5. Designing a Backup Policy
A backup policy is a document that defines, for a set of systems, how its data will be protected, taking into account its specific objectives. It should cover:
- Backup schedule
- Backup strategies
- Data sources and backup scope
- Procedures for backup, full and partial recovery
- Roles and responsibilities
- Legal requirements applicable
- Backup objectives
- Media storage, including off-site
6. Designing a Backup Solution
The key considerations to correctly size a backup solution are the amount of total data it must store, how much the data changes throughout time, the backup window it must operate, and the recovery time objectives. Those metrics will help establish the media types, the throughput, and the system’s total capacity. Regarding the total storage, to keep costs a little lower, most solutions are able to do data compression and data deduplication. For external backup solutions, cloud-based for instance, we must also consider using cryptography.
7. Conclusion
The need for a reliable backup system nowadays is quite pressing.
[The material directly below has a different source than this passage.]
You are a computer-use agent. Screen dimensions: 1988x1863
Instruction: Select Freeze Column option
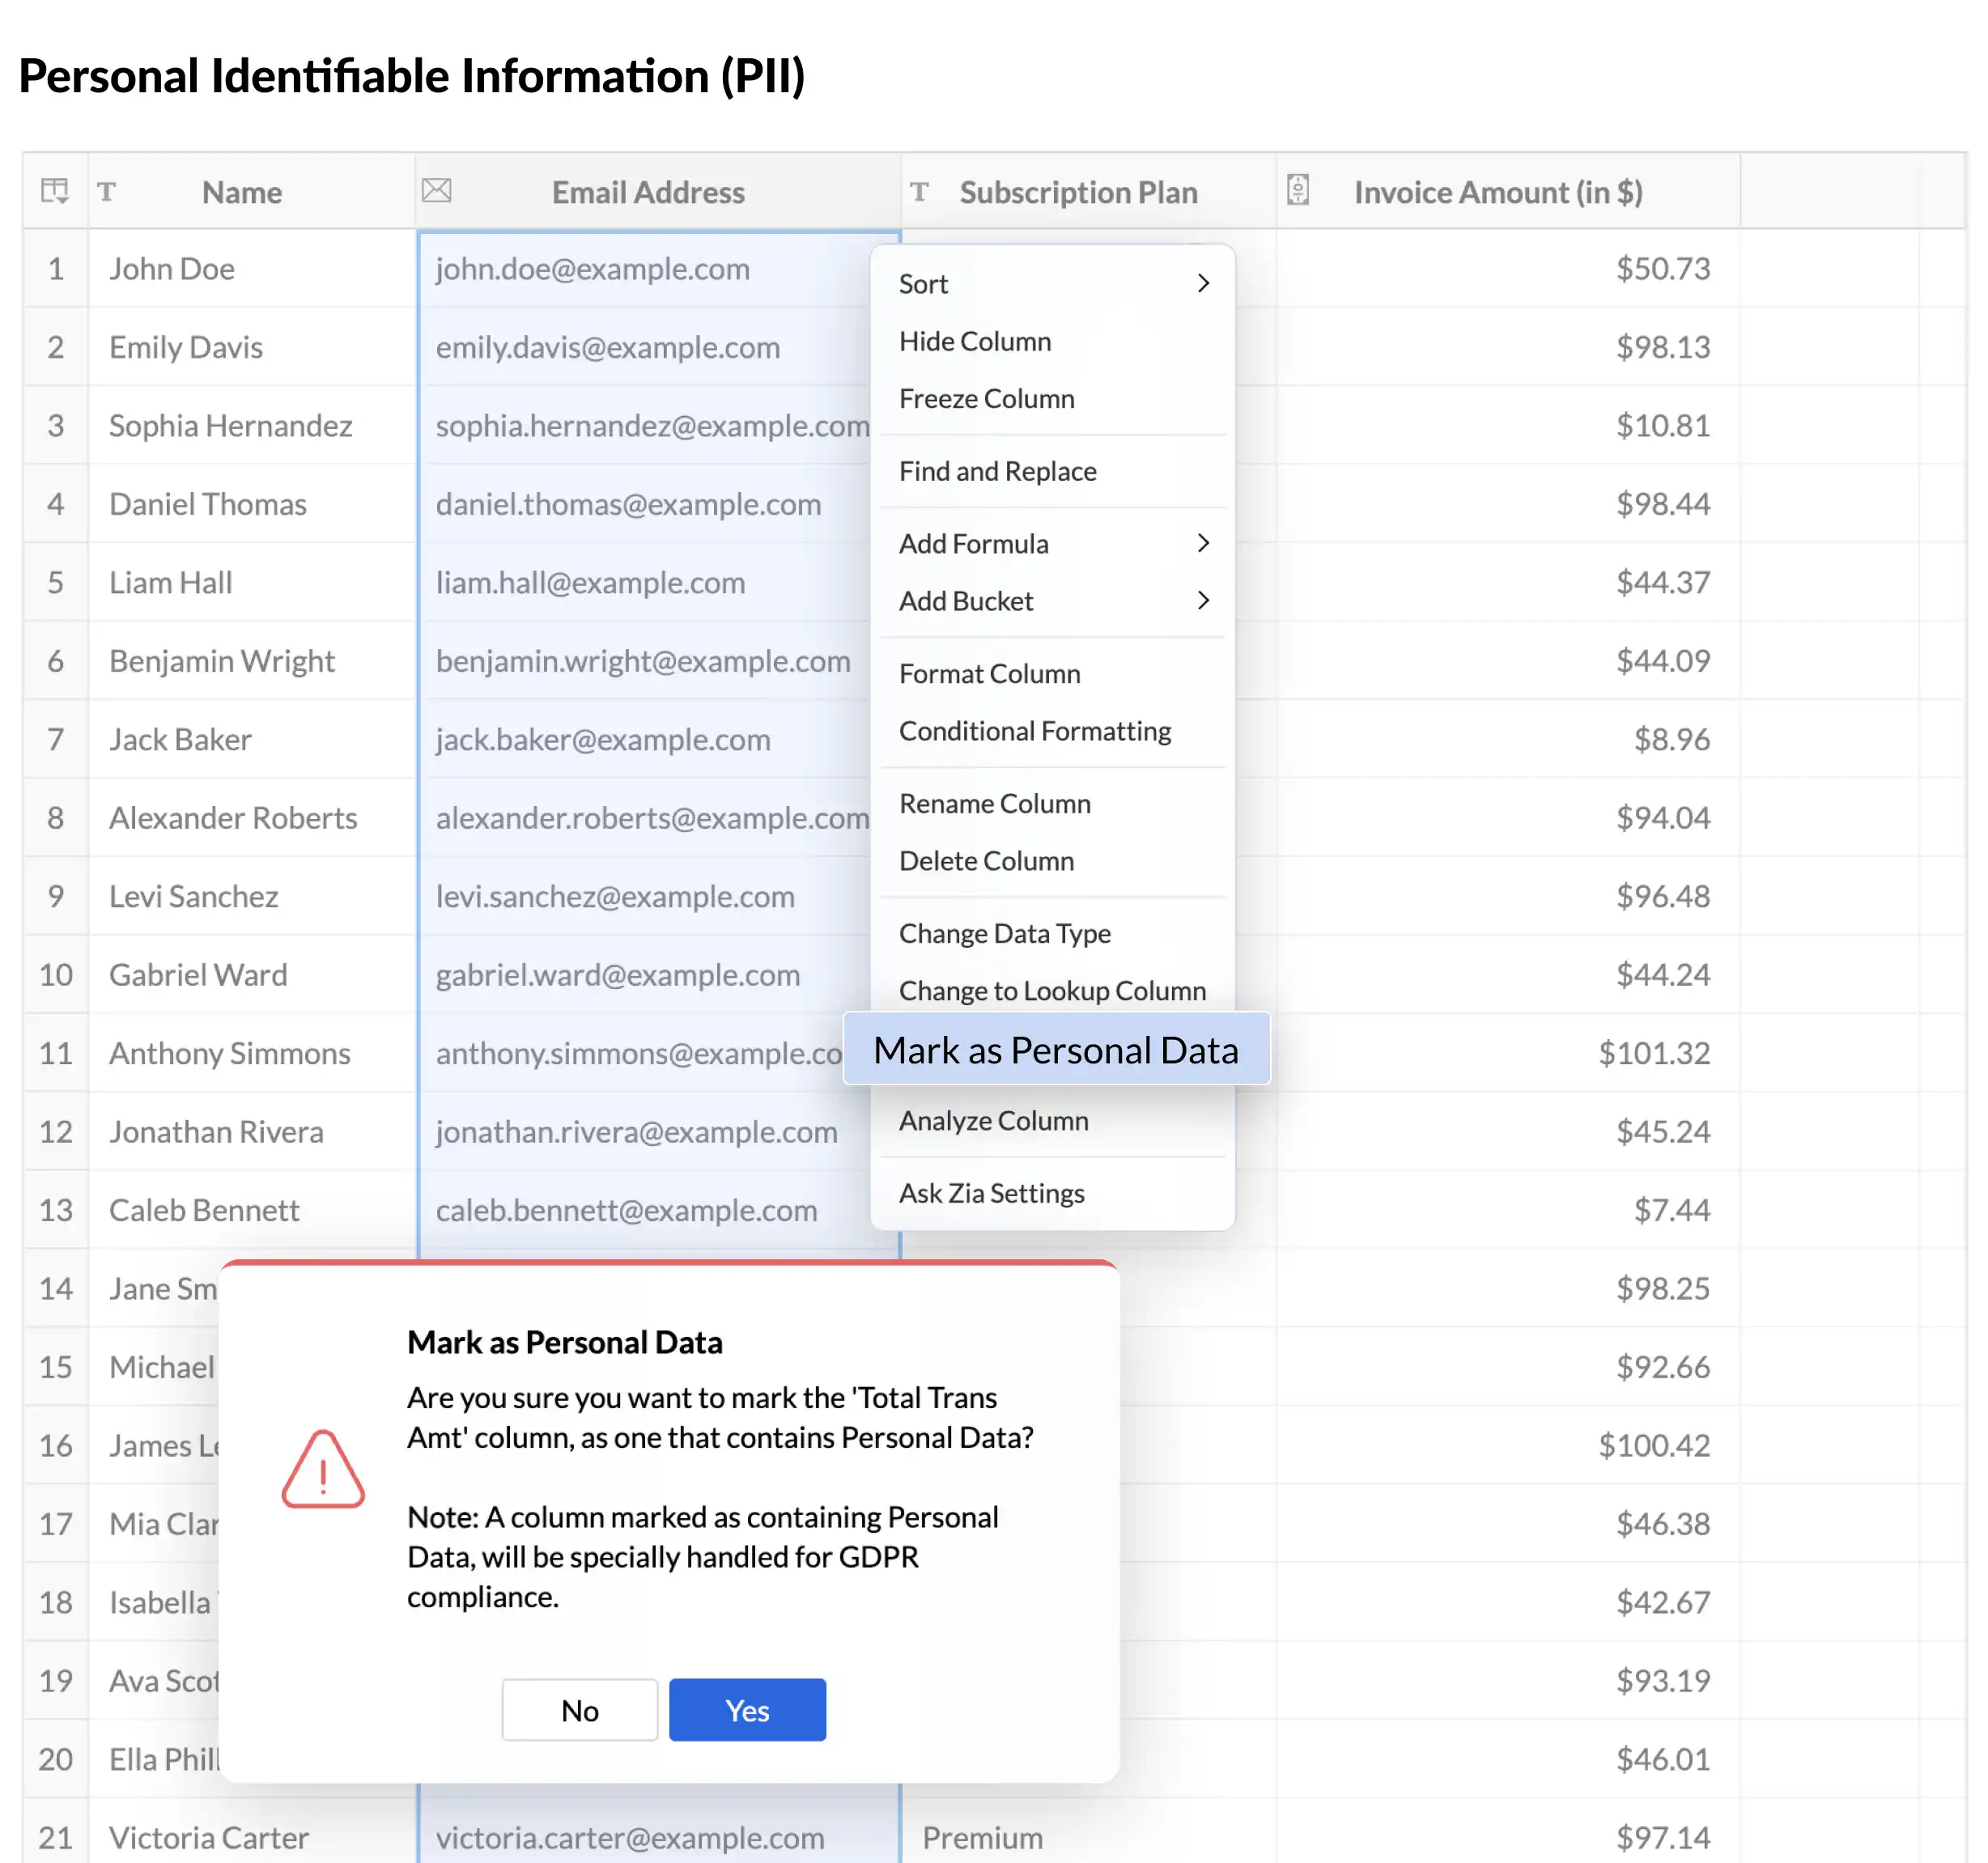tap(986, 399)
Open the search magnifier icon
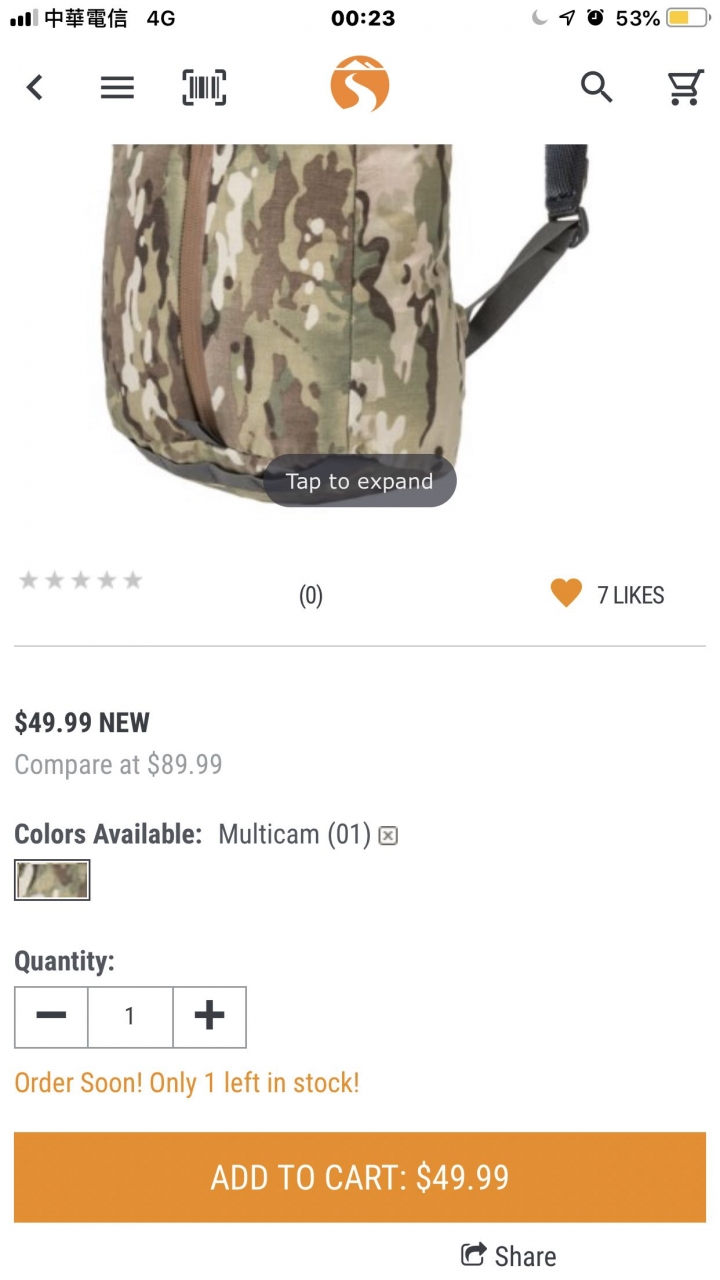The height and width of the screenshot is (1280, 720). pyautogui.click(x=597, y=88)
In fact, with the multiple risks and threats we face, any measure we take may not be just enough. However, with proper backup policies, we can anticipate incidents and be prepared to quickly respond and mitigate them by recovering the affected systems. In this tutorial, we discussed one of the most valuable tools to help us in our system’s overall resilience. Backup is the ultimate resource at hand to prevent major damages and catastrophic data losses and failures.